Task directions:
Write out the data below word for word, leaving out the pictures.

Data in this exercise:
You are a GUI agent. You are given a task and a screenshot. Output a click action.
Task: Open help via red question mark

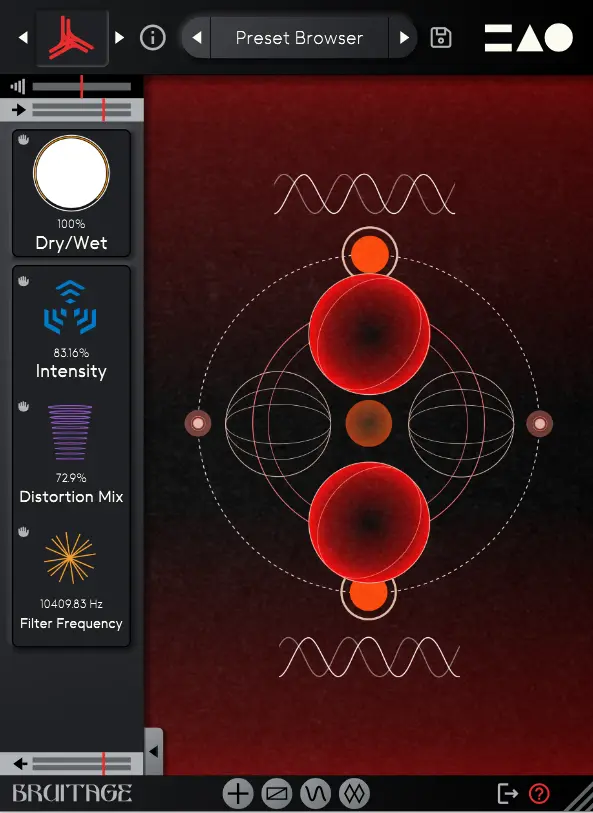coord(539,793)
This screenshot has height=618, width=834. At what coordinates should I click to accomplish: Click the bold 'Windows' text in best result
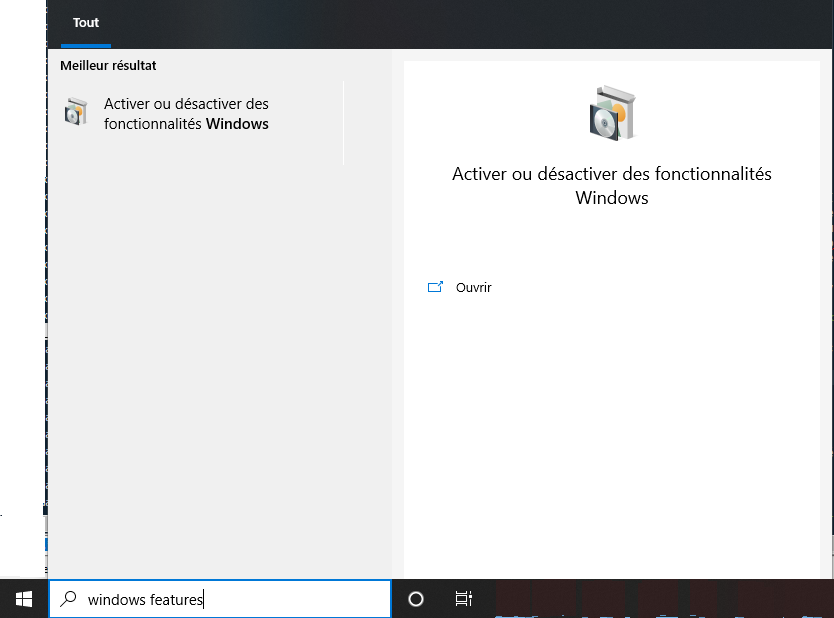[237, 124]
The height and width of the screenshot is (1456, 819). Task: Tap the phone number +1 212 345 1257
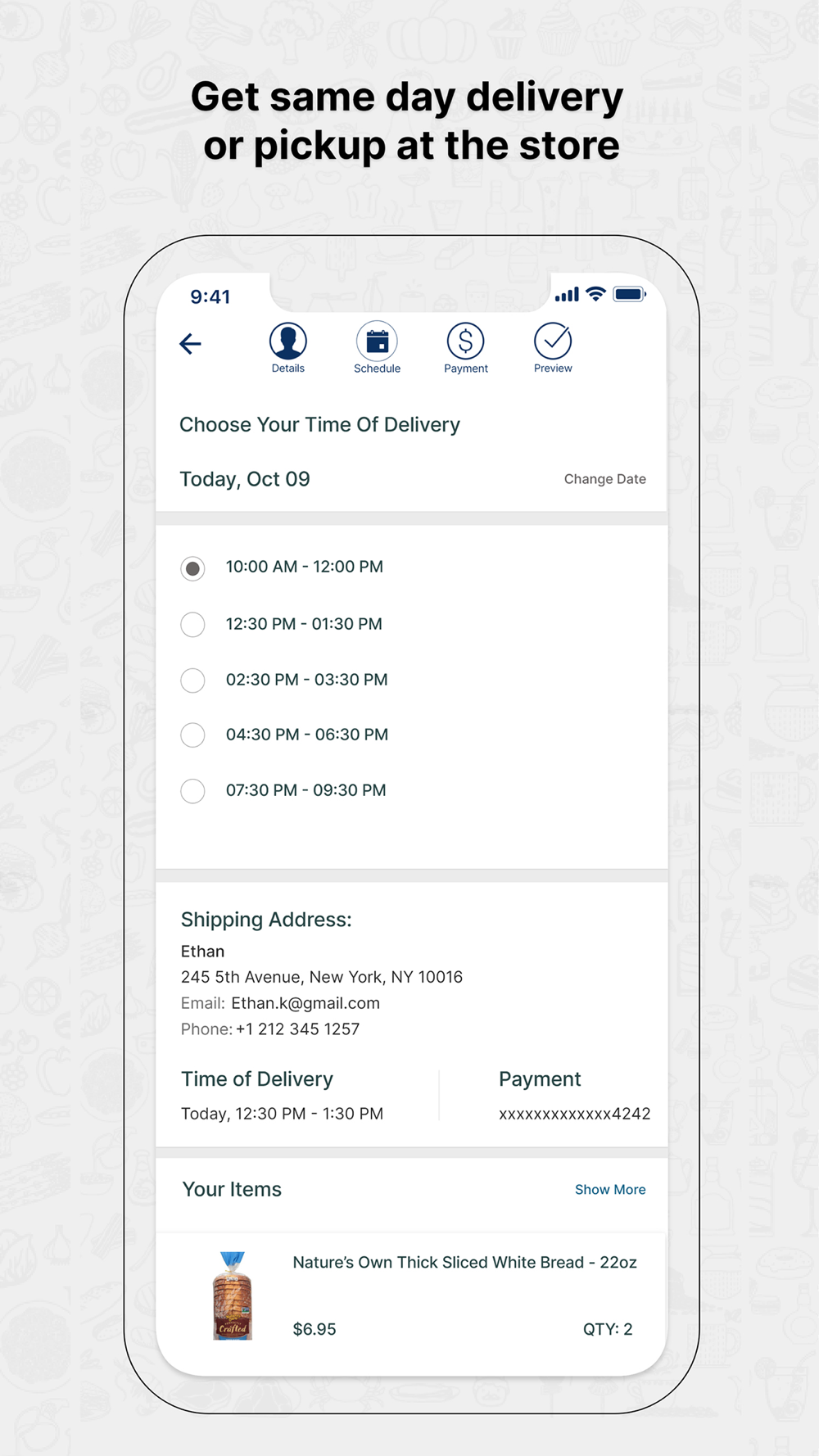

The output:
You are a GUI agent. You are given a task and a screenshot. Output a click action.
Task: Open help via red question mark

coord(539,793)
This screenshot has height=618, width=834. At what coordinates should I click to accomplish: Click the bold 'Windows' text in best result
[237, 124]
The height and width of the screenshot is (1456, 819). Task: Tap the phone number +1 212 345 1257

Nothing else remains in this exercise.